The neurophysiological deficits that underlie gait impairments in premanifest and manifest Huntington's disease (HD) are not known. By using electroencephalography (EEG) to measure movement related potentials (MRPs) in brain activity during gait initiation, we gained insight into the temporal abnormalities of the basal ganglia (BG)-supplementary motor area (SMA) interaction. This provides a bridge between functional deficits and neuropathology in the progression of HD, and has the potential to both impact clinical practice and inform the development of new non-invasive biomarkers.
Identifying biomarkers, either invasive or non-invasive, remains a critical goal in HD research.
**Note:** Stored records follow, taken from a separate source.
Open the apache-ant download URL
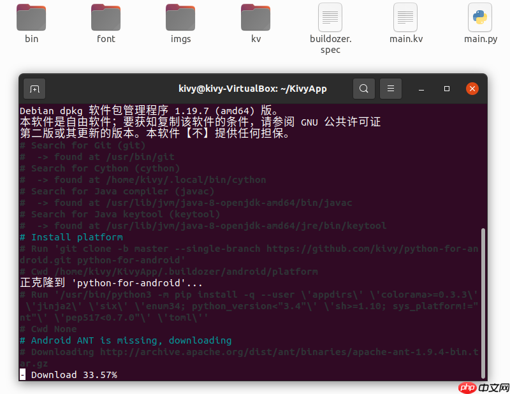(287, 351)
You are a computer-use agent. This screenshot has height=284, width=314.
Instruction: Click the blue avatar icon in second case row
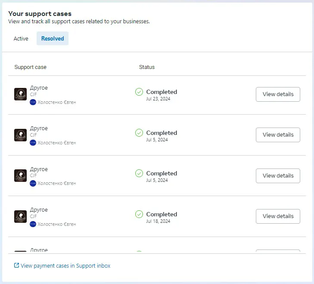point(33,143)
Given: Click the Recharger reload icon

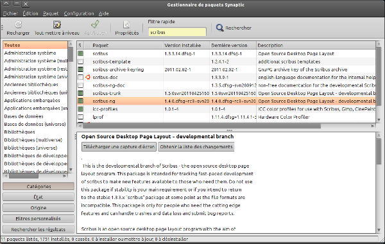Looking at the screenshot, I should (18, 24).
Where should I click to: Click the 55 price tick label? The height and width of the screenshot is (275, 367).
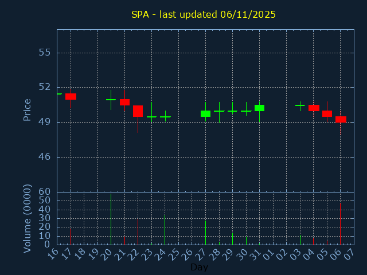[44, 53]
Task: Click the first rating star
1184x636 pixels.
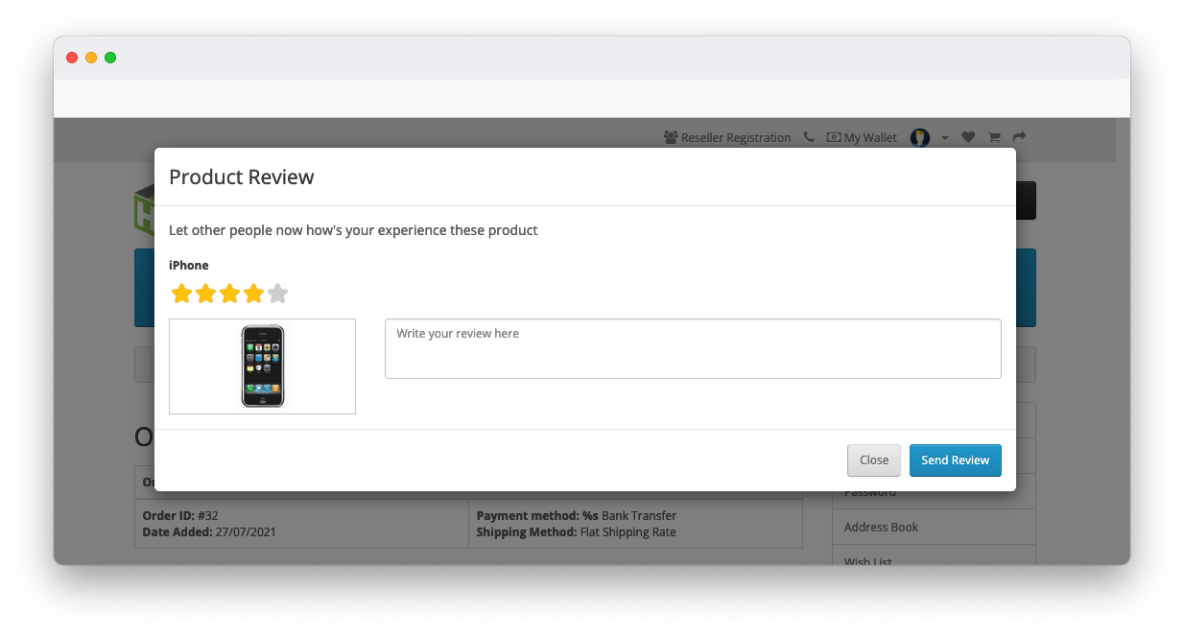Action: 181,294
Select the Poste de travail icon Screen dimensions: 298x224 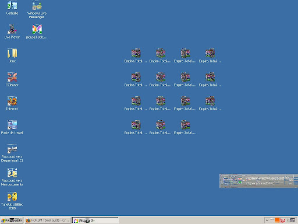click(x=12, y=127)
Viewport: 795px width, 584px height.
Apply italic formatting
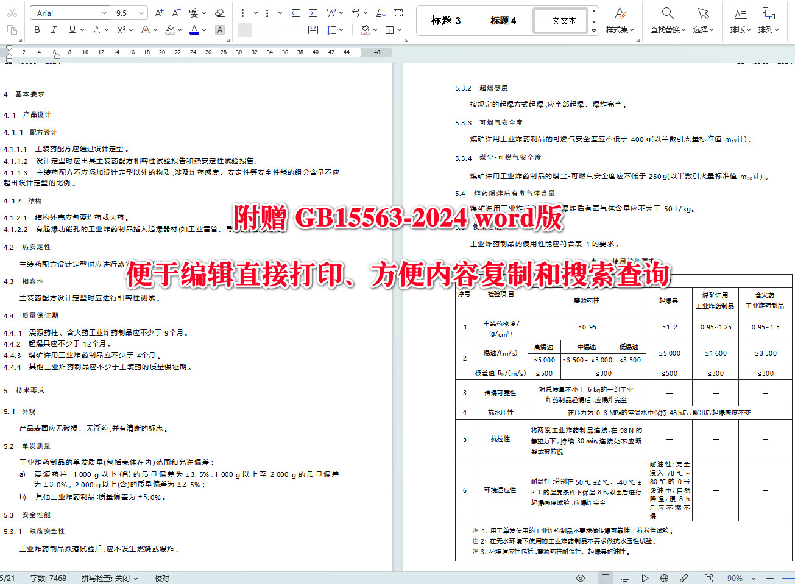click(x=53, y=29)
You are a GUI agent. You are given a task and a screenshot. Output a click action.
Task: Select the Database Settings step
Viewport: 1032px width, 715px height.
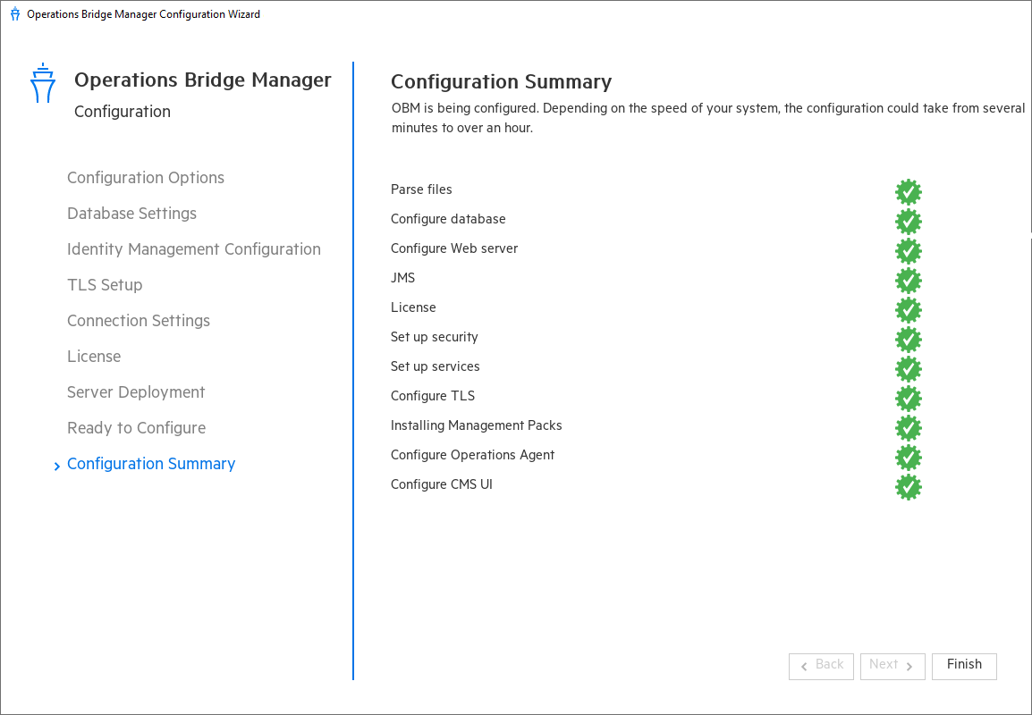(x=131, y=214)
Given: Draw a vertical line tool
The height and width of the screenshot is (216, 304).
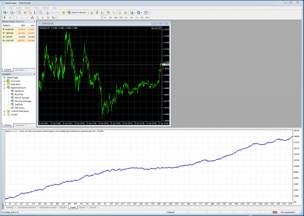Looking at the screenshot, I should pyautogui.click(x=16, y=17).
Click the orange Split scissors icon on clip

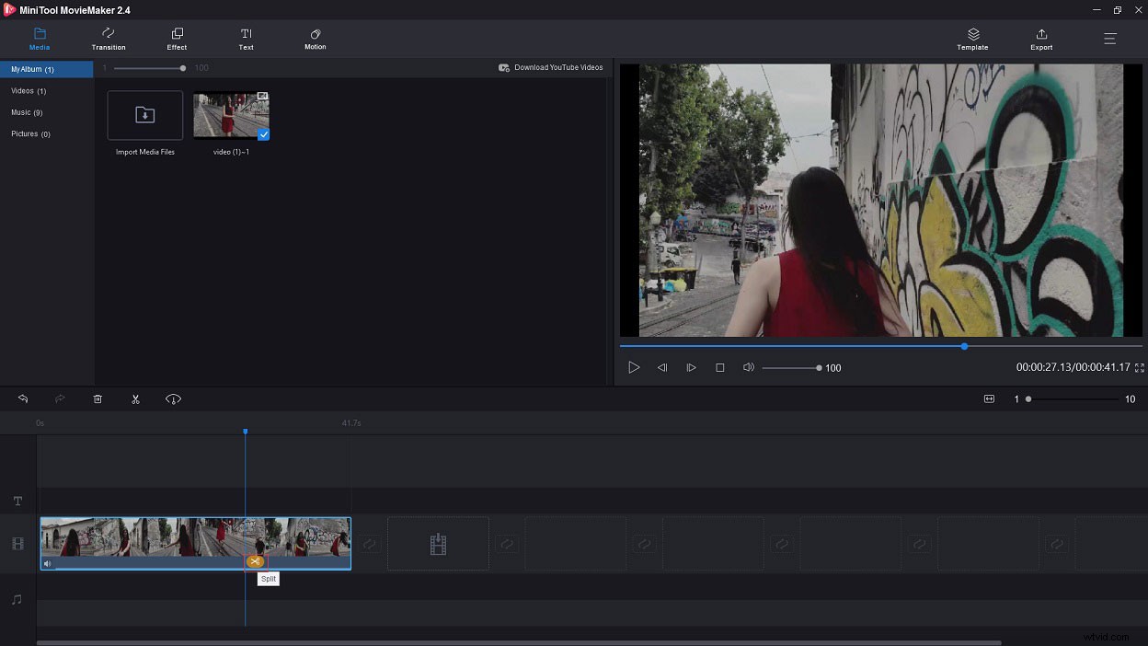(x=255, y=561)
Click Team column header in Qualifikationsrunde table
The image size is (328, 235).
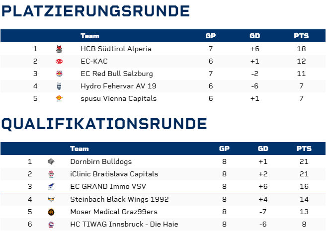tap(80, 149)
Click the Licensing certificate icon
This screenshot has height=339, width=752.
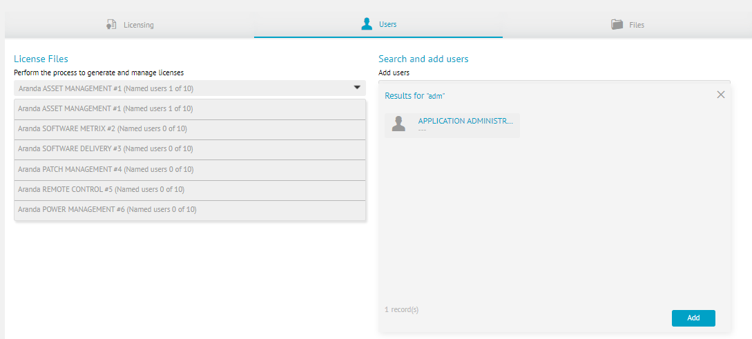tap(111, 24)
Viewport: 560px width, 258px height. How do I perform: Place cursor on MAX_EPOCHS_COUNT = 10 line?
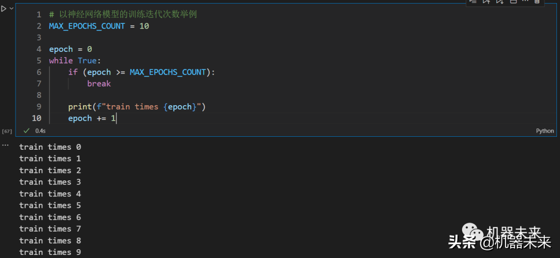[99, 26]
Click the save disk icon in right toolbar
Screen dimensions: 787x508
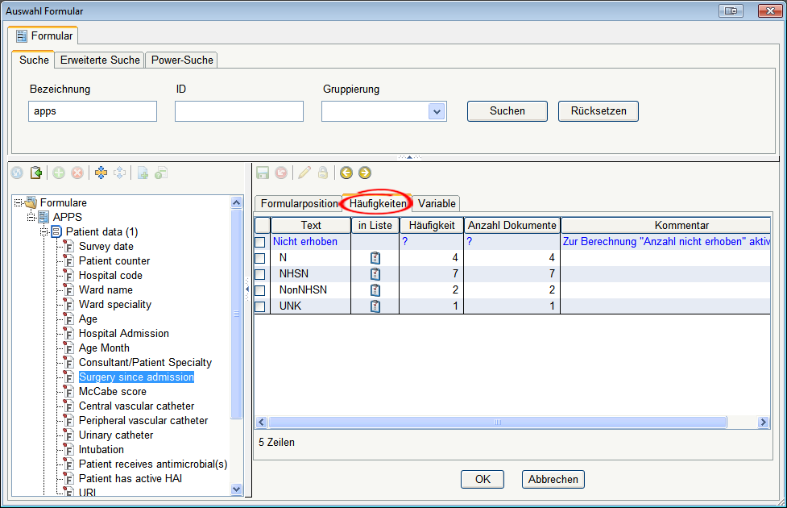(x=262, y=173)
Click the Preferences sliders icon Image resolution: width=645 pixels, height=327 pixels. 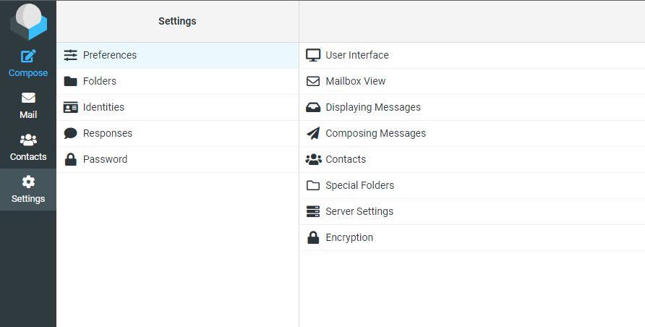(70, 55)
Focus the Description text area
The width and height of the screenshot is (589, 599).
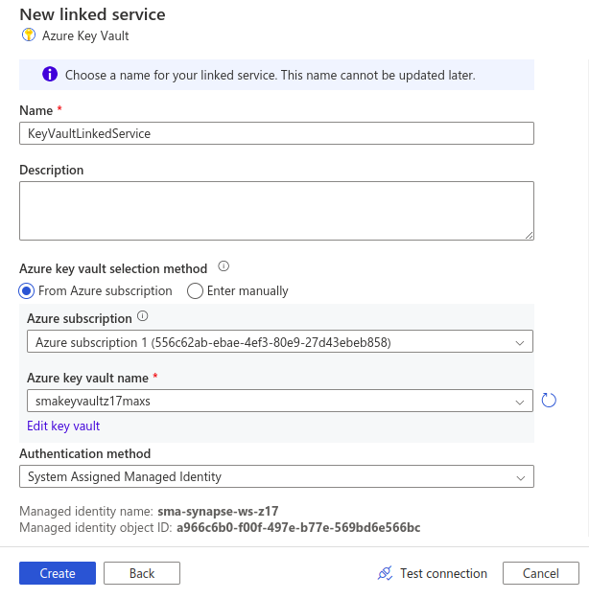pyautogui.click(x=276, y=210)
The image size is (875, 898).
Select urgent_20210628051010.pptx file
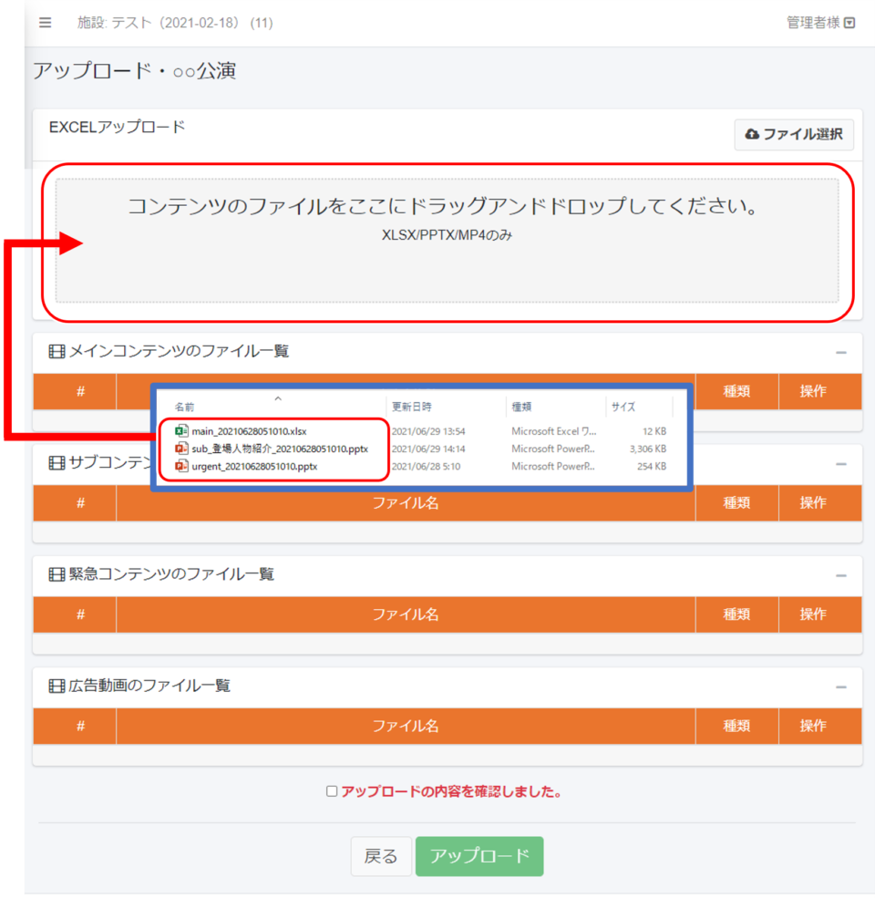tap(254, 466)
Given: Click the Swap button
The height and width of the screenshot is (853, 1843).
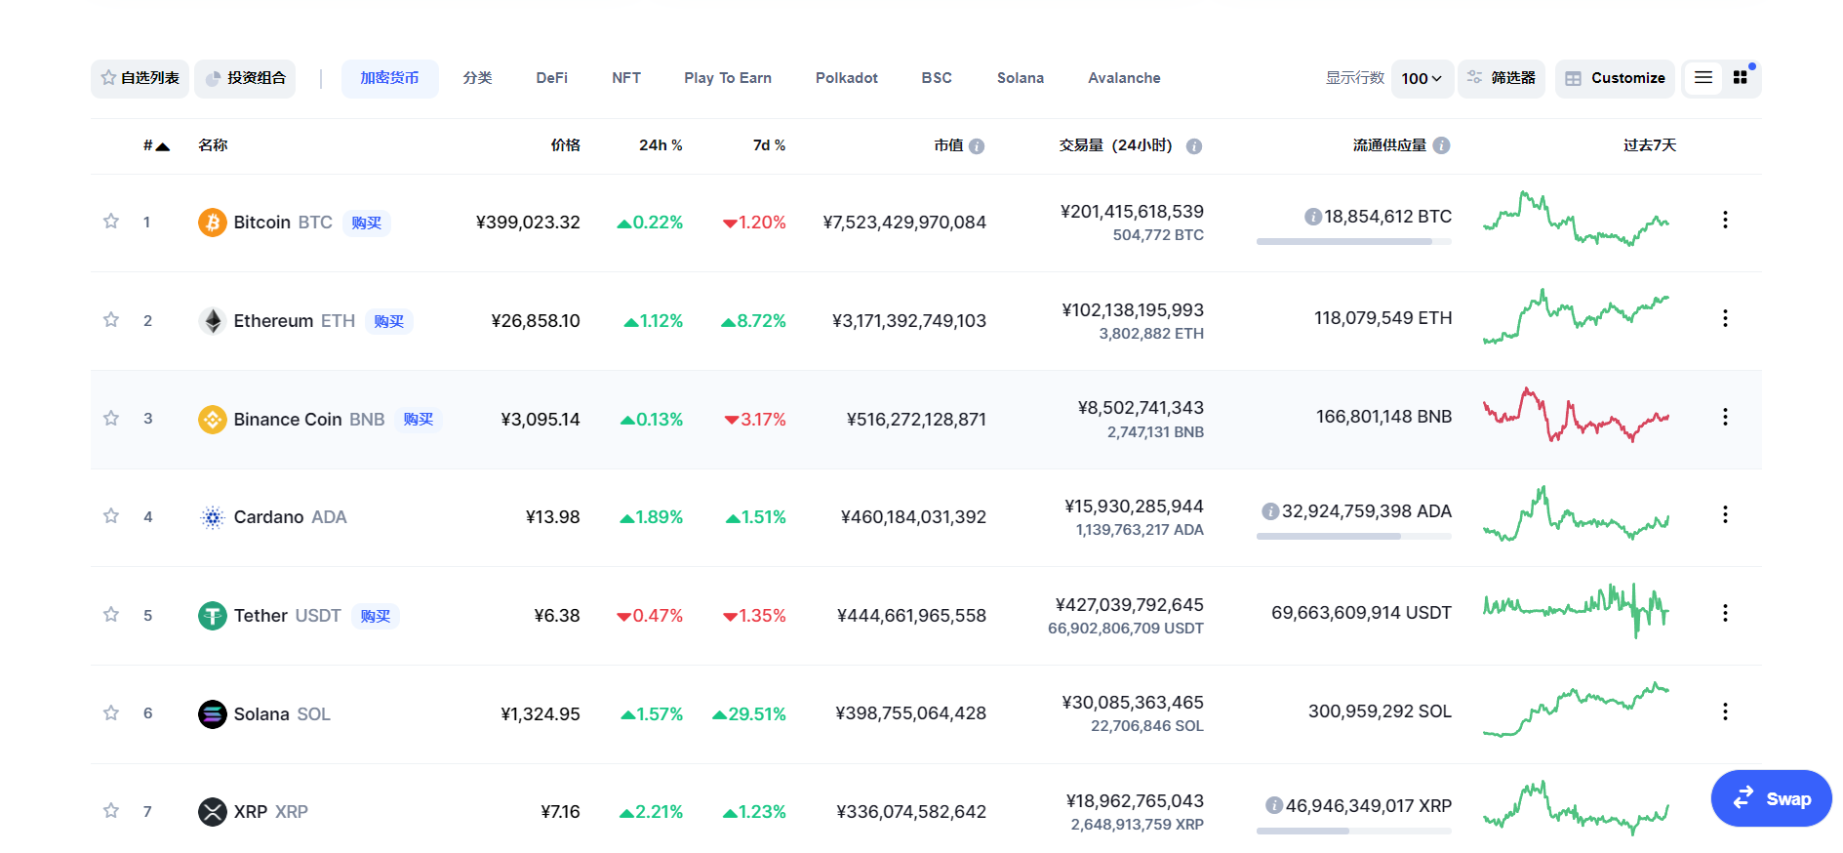Looking at the screenshot, I should [x=1771, y=798].
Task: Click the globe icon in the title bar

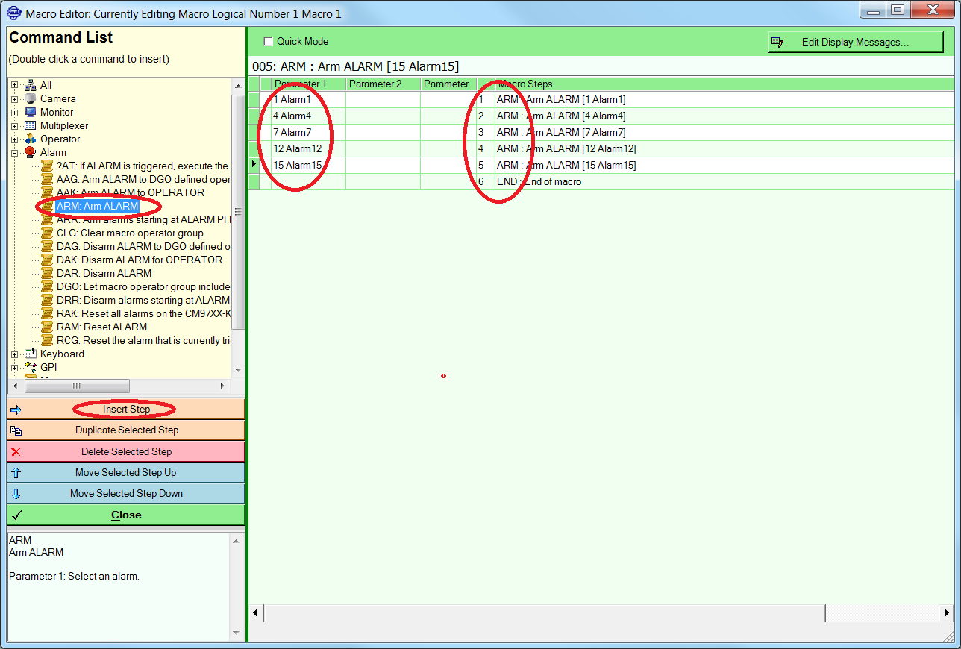Action: (13, 10)
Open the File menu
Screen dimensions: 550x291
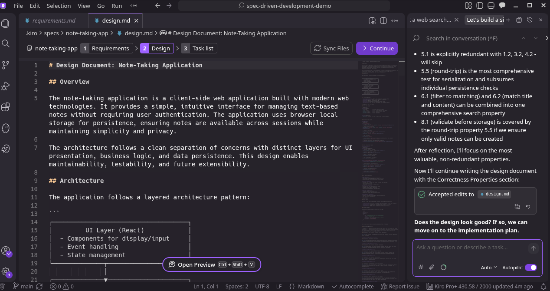pyautogui.click(x=18, y=6)
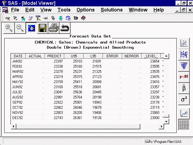
Task: Open the Solutions menu
Action: (112, 10)
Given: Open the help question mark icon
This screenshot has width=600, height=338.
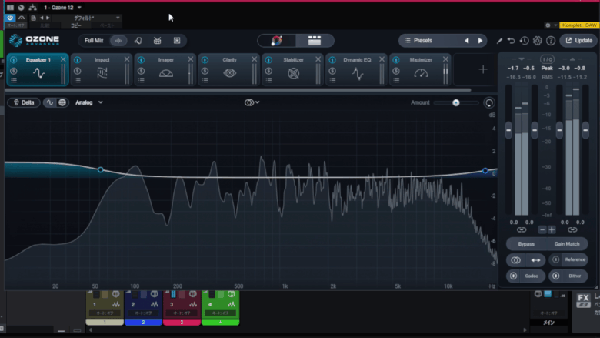Looking at the screenshot, I should click(x=550, y=41).
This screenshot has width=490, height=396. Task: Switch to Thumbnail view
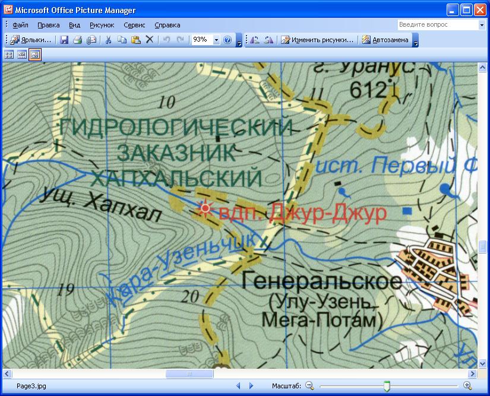[9, 55]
Non-invasive biomarkers will allow clinicians to more easily identify pre-manifest and early-stage individuals that are close to the manifestation of symptoms, ultimately optimizing clinical management. MRPs in brain activity during gait initiation have the potential to be one such low-cost non-invasive biomarker in HD. Although disturbances in gait initiation begin in the premanifest stages and continue through disease progression, little is known about the neural mechanisms underlying these disturbances. MRPs can provide direct neurophysiological evidence of malfunction of BG-SMA interaction in gait disturbances, and provide a sensitive and non-invasive biomarker for HD.
Furthermore, MRPs could extend the opportunity to better diagnose movement impairments in people with HD, as well as potential utilization as a marker of intervention effectiveness for exercise and locomotor training studies. A biomarker established through this modality would provide a direct view of the underlying pathophysiology of motor function, and therefore is highly likely to be a sensitive measure of disease progression. Therefore, the task to understand neurophysiological mechanisms that underlie gait impairments in HD remains critical.